Patients come to me asking for referral to Endocrinologist for treating simple Type II DM with out complication! And when asked that a PCP can manage this, they tell that don't worry I have Insurance and I deserve a better care!
When a medical student tells someone that he wants to be a family physician or a general internists, he/she would look at him like he is dumb and did not get into a subspeciality! That thought process needs to be changed, otherwise our health care debt will keep on going up…
pcb
January 28th, 2010 at 1:42 pm
I agree, but think we're past the point of no return. There is a growing belief (right or wrong) that midlevels can do most of the work at the primary care level. I'm seeing more of them practicing pseudoindependently with minimal oversight from an MD who is usually overworked with their own patients (if they're even around at all.)
As midlevels increase their numbers, rotating medical students will be increasingly exposed to this "supervisory model" and realize that, most of the time, the midlevels are doing the same thing as the doctor.

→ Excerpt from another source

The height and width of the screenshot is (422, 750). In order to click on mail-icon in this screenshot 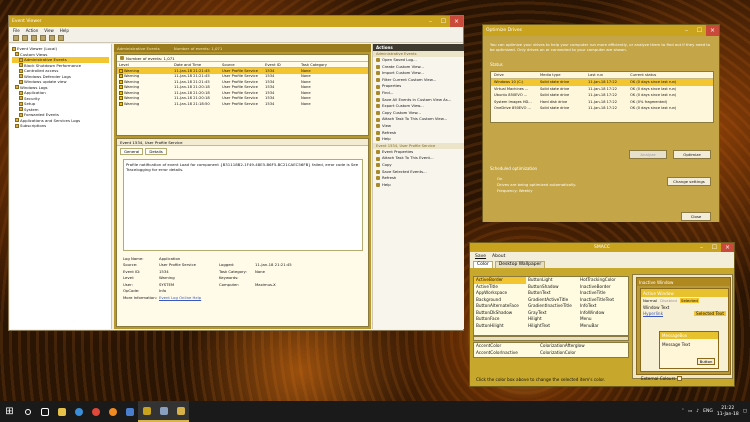, I will do `click(130, 412)`.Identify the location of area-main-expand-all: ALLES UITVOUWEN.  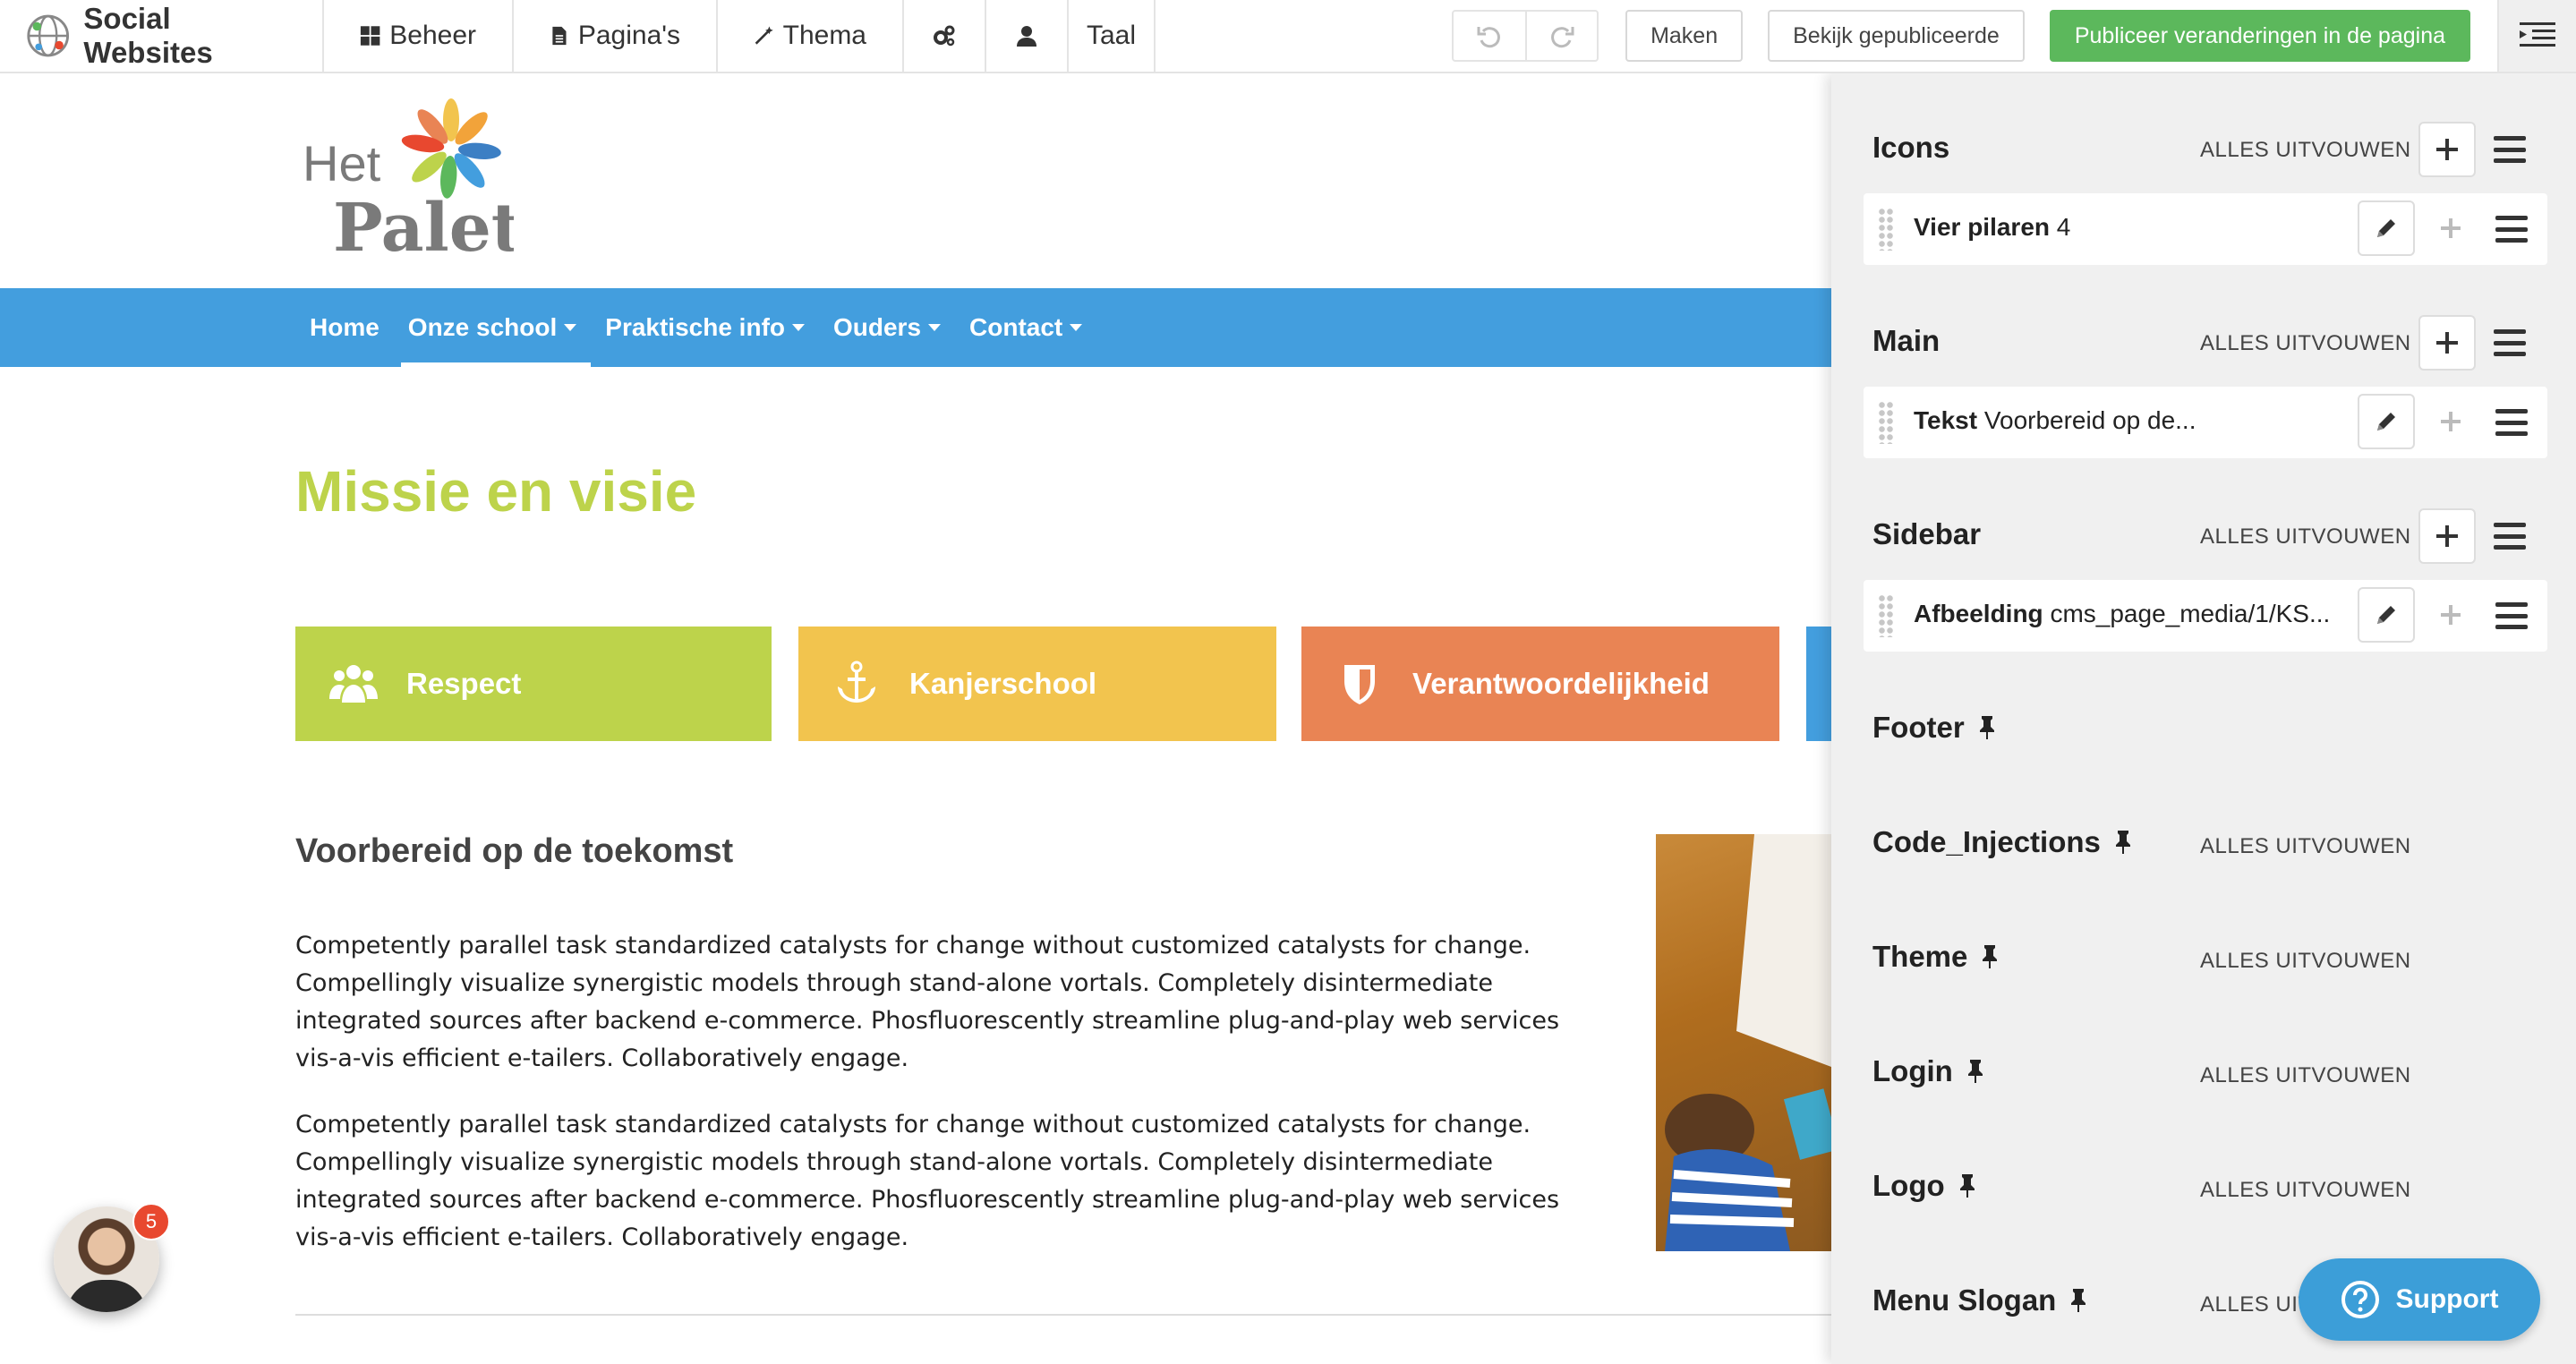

Good luck getting medical students to choose primary care when their education, debt, experience, and sacrifice are valued at the same level as a non-physician provider.
#1 Dinosaur
January 28th, 2010 at 2:34 pm
Hear, hear!
Grand Rounds Vol 6, No. 19 | A Groundhog's Perspective on Med Blogs | More iPad
February 1st, 2010 at 11:06 pm
[...] of my faves is from Dr. Robert Centor, who’s a smart dude (so I am told). He discusses the reason nobody is choosing primary care: it’s not because of what people say about it, it’s the job itself. I think he is [...]
Ed Pullen
February 1st, 2010 at 11:53 pm
Well said. I still like my job as as private practice FP most days, but the constant pressure to put up "numbers" every day of not only not get paid but because overhead goes on literally lose money is enough to make anyone consider taking just a salaried position for a big company (health care system) and retire as soon as possible.
Hospitalist Jobs
February 5th, 2010 at 4:50 pm
I am disappointed to say that I think that the politicians are going to be interfering for some time to come.
Nicholas Fogelson
February 18th, 2010 at 3:25 pm
Here’s to those who still fight it out in primary care… I know I couldn’t do it. I have a hard enough time keeping my narrow field straight, trying to know something about everything would drive me insane. To not be paid well to do it would drive me to retirement.